START TASK MATERIAL

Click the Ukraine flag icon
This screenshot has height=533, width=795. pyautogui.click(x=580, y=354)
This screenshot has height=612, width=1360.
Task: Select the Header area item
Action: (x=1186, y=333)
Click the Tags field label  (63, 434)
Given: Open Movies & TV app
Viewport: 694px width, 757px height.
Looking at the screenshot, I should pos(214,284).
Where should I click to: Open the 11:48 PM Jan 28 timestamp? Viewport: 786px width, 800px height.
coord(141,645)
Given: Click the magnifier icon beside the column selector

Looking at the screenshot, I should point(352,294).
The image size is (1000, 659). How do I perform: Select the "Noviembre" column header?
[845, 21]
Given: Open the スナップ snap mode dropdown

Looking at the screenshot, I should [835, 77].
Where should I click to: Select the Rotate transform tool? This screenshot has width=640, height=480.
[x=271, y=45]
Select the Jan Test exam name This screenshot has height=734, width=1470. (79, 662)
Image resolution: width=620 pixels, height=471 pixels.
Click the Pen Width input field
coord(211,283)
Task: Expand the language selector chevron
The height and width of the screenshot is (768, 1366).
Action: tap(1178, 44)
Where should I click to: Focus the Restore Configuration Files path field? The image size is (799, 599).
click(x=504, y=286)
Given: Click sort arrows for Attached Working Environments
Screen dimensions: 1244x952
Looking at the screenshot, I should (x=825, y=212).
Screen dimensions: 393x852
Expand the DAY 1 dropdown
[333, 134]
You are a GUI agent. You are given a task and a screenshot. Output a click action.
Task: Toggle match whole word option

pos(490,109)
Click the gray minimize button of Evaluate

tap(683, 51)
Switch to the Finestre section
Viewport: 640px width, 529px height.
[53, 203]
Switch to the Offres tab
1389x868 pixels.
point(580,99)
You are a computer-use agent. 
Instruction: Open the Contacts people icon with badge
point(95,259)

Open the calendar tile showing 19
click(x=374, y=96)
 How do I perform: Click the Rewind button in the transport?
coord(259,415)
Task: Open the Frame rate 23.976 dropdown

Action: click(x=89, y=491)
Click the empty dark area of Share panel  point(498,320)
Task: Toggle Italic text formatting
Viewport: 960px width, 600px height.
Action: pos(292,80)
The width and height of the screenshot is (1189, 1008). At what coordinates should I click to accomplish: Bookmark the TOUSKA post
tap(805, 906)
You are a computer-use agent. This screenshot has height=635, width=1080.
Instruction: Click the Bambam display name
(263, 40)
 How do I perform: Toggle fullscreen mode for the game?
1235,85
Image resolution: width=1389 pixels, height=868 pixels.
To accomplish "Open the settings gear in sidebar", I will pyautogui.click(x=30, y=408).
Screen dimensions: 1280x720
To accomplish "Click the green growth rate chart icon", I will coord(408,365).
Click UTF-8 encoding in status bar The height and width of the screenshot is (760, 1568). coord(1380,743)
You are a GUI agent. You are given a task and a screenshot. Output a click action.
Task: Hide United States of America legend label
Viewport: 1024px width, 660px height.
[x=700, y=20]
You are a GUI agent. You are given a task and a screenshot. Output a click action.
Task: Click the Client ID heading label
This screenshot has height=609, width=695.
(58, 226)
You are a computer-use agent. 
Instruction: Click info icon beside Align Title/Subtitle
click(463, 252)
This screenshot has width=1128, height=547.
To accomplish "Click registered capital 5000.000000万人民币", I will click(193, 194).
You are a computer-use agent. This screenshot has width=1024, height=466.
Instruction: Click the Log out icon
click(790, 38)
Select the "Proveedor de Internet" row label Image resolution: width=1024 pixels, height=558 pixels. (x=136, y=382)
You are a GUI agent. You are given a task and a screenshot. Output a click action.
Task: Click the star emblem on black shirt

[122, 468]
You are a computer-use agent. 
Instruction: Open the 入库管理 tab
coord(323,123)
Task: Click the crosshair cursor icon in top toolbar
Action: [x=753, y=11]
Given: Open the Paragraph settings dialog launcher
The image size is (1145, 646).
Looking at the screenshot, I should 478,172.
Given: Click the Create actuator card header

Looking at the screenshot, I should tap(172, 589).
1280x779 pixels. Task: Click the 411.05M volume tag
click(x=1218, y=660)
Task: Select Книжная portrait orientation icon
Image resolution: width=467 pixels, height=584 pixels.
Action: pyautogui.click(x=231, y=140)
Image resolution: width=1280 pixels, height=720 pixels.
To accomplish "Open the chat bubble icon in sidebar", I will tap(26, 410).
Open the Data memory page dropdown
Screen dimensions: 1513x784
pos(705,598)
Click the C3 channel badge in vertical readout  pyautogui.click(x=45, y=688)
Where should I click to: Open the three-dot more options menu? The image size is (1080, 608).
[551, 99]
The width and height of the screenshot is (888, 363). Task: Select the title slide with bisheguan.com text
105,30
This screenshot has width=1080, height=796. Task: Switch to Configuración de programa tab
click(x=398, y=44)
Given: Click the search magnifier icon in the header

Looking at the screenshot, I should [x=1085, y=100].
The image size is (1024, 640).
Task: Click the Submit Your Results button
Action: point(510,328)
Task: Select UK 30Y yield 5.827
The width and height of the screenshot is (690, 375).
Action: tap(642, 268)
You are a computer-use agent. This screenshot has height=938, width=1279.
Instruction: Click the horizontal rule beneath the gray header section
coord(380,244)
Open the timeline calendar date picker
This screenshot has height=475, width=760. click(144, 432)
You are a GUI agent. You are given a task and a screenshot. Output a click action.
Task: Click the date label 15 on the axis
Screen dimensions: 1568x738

END TASK MATERIAL

*TASK DESCRIPTION:* In the data above, find each line that uses the string "settings". Copy it.

*SOLUTION:*
To accomplish "Open the settings gear in sidebar", I will pyautogui.click(x=30, y=408).
Given: Open the Paragraph settings dialog launcher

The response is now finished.